In situ characterization of pyrite from multiple microenvironments in middle Jurassic strata, northeastern Ordos Basin, China: Evaluation of synsedimentary/diagenetic fluid evolution

Abstract

The sulfur isotopic composition and trace element content recorded in sedimentary pyrite have been widely used as a proxy to establish the geochemistry of pyrite-forming fluids. However, a continuous and complete evolution process of these fluids from the sedimentary period to diagenetic period remains not well constrained. The middle Jurassic strata (the Yan'an Formation containing coal seams and its overlying Zhiluo Formation hosting U deposits in the sandstone) in the northeastern Ordos Basin contain four kinds of microenvironments favorable for pyrite formation, namely coal, carbonaceous debris in barren gray sandstone, barren gray sandstone without carbonaceous debris and U mineralized gray sandstone from bottom to top, providing a good opportunity to decode pyrite formation in response to synsedimentary/diagenetic fluid evolution.
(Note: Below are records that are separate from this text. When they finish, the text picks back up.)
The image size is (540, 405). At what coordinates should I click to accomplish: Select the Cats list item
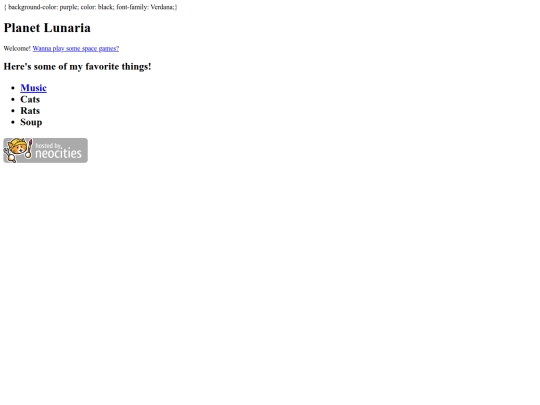click(30, 100)
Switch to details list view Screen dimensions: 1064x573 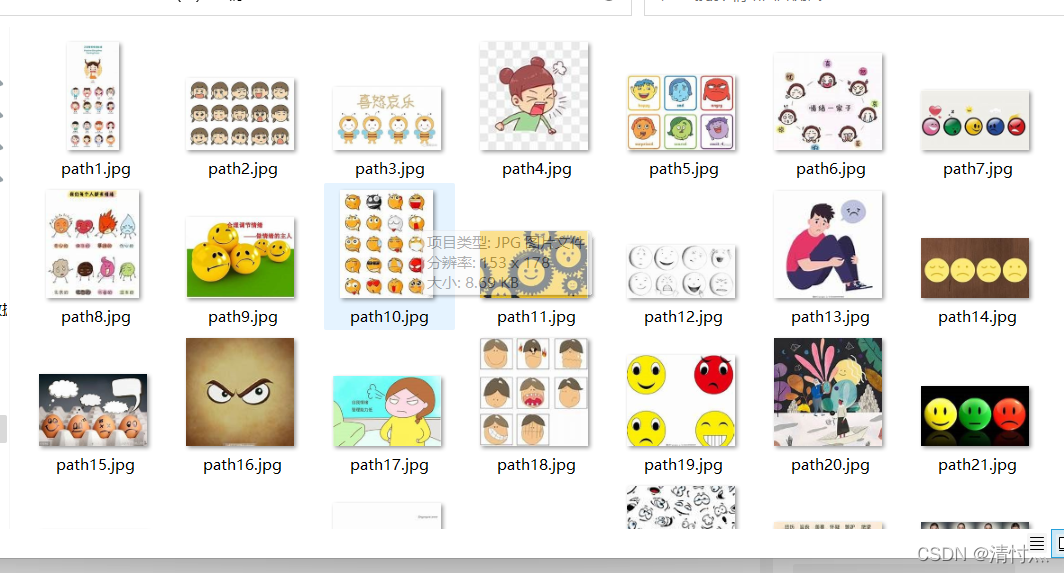coord(1037,544)
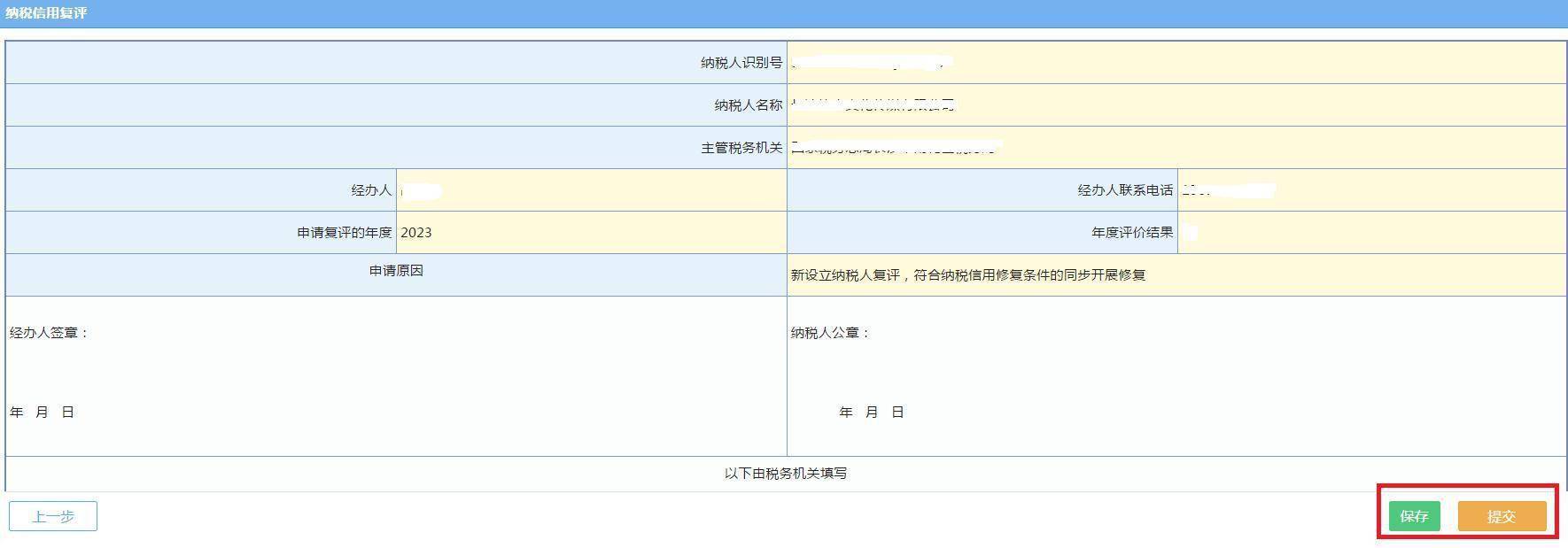Click the 年月日 date line under 纳税人公章
Image resolution: width=1568 pixels, height=548 pixels.
(871, 413)
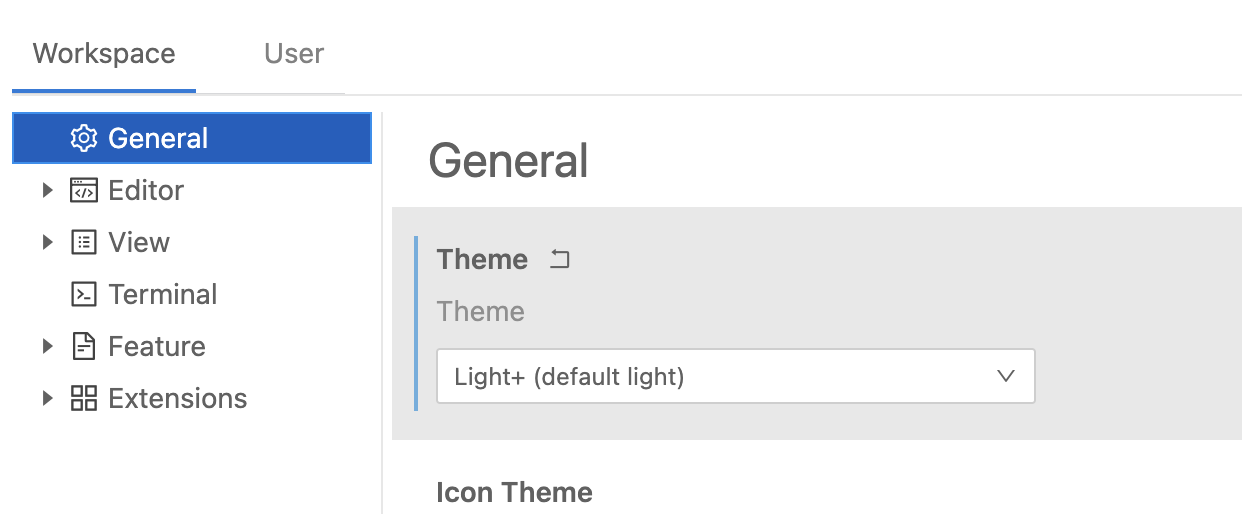
Task: Expand the View category arrow
Action: click(47, 242)
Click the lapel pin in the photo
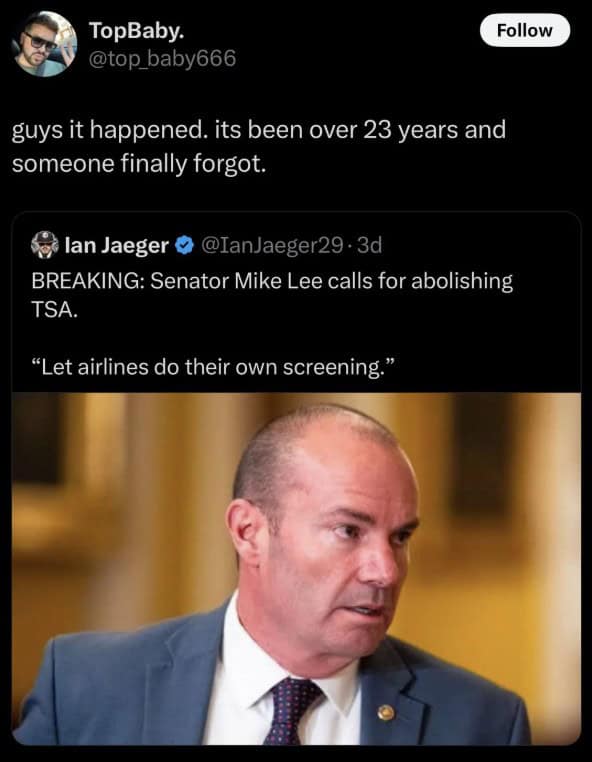Viewport: 592px width, 762px height. pos(386,713)
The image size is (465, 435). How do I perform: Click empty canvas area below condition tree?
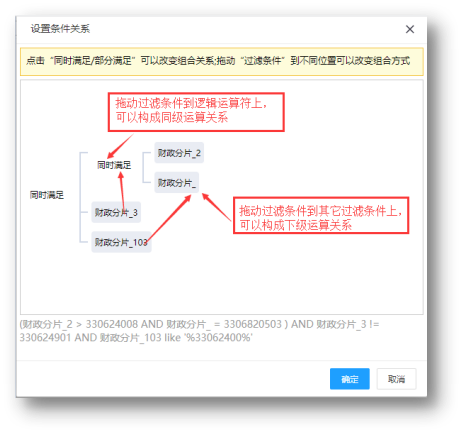(222, 283)
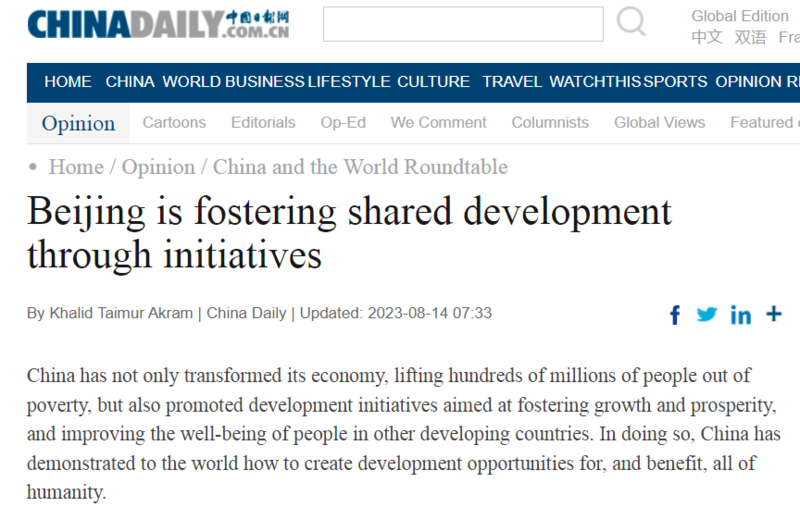
Task: Share article on Twitter
Action: [x=707, y=315]
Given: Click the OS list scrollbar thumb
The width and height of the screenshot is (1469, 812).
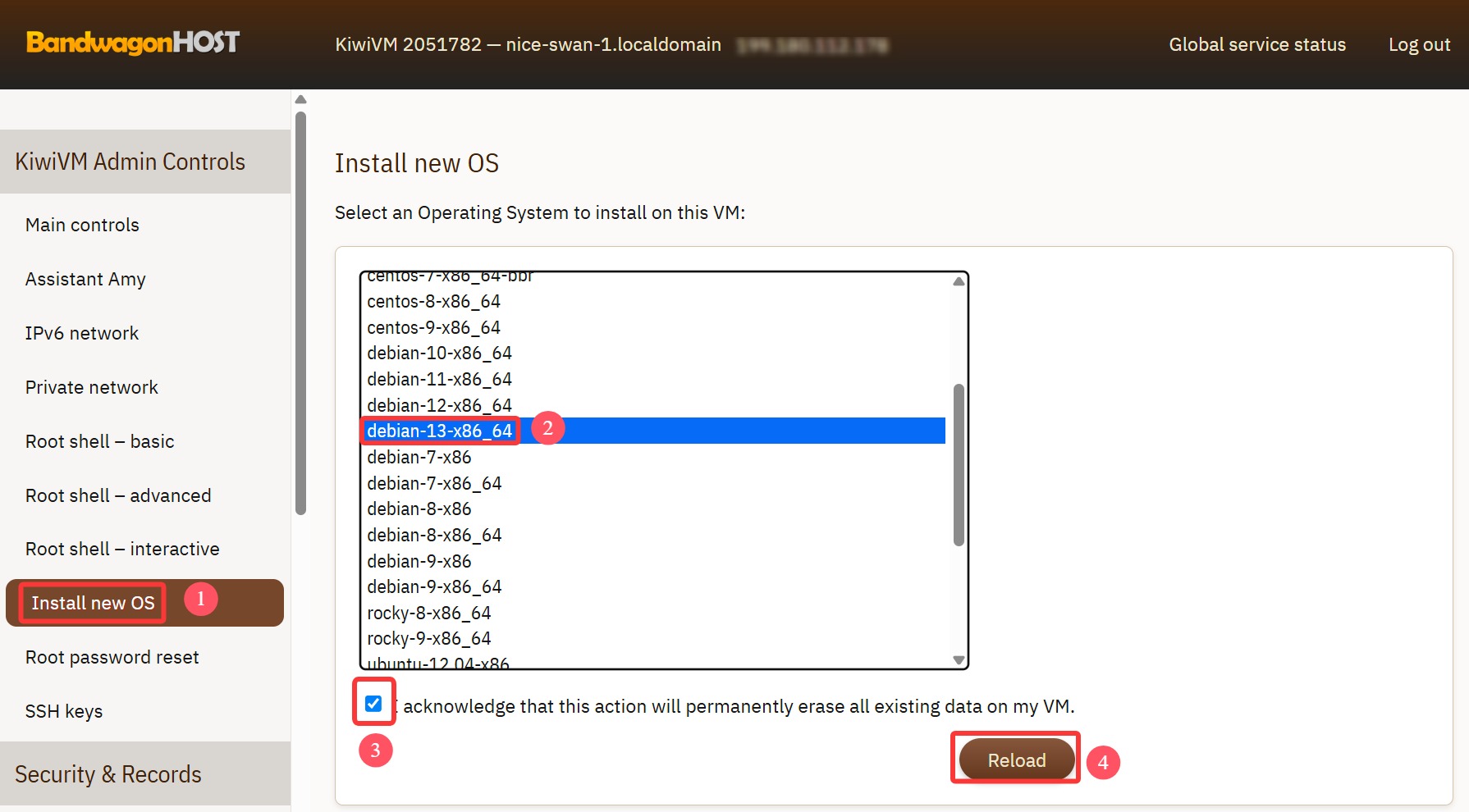Looking at the screenshot, I should 958,463.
In these microenvironments, pyrite named as PC, PD, PB and PM respectively, displays a variety of micro morphologies (framboidal, euhedral, infilling, irregular and cement) formed during sedimentary and diagenetic stages. PC has δ34S values ranging from −36.1 to +26.5 ‰ and low contents of total trace elements (from 6.7 to 58 ppm of Co + Ni + As + Se + Mo). PD and PB present δ34S signatures from −33.6 to +14.4 ‰ and from +9.7 to +22.2 ‰, respectively, with moderate trace element contents (from 21 to 111 ppm and from 23 to 80 ppm, respectively). PM resulting from the oxidation of PD and PB shows negative δ34S values (from −16.9 to −11.1 ‰ for framboidal pyrite and from −56.7 to −34.8 ‰ for euhedral pyrite + pyrite cement) and high trace element contents varying from 350 to 931 ppm. Detailed sulfur isotope and trace element microanalyses indicate that S involved in the formation of pyrite is derived from the fractionation process of organic sulfur in the coal, while Fe and trace elements originate from the surface-derived meteoric water. A paragenetic sequence from early PC, to PD and PB, and finally PM implies an evolution trend of δ34S values increasing first and then decreasing (bacterial sulfate reduction for framboids and Ostwald ripening for euhedral pyrite and pyrite cement of PM) and gradual enrichment of trace elements from synsedimentary to diagenetic fluids. The quantitative results can contribute to a better understanding of synsedimentary/diagenetic fluid evolution both locally and regionally for sedimentary strata in the low-temperature system.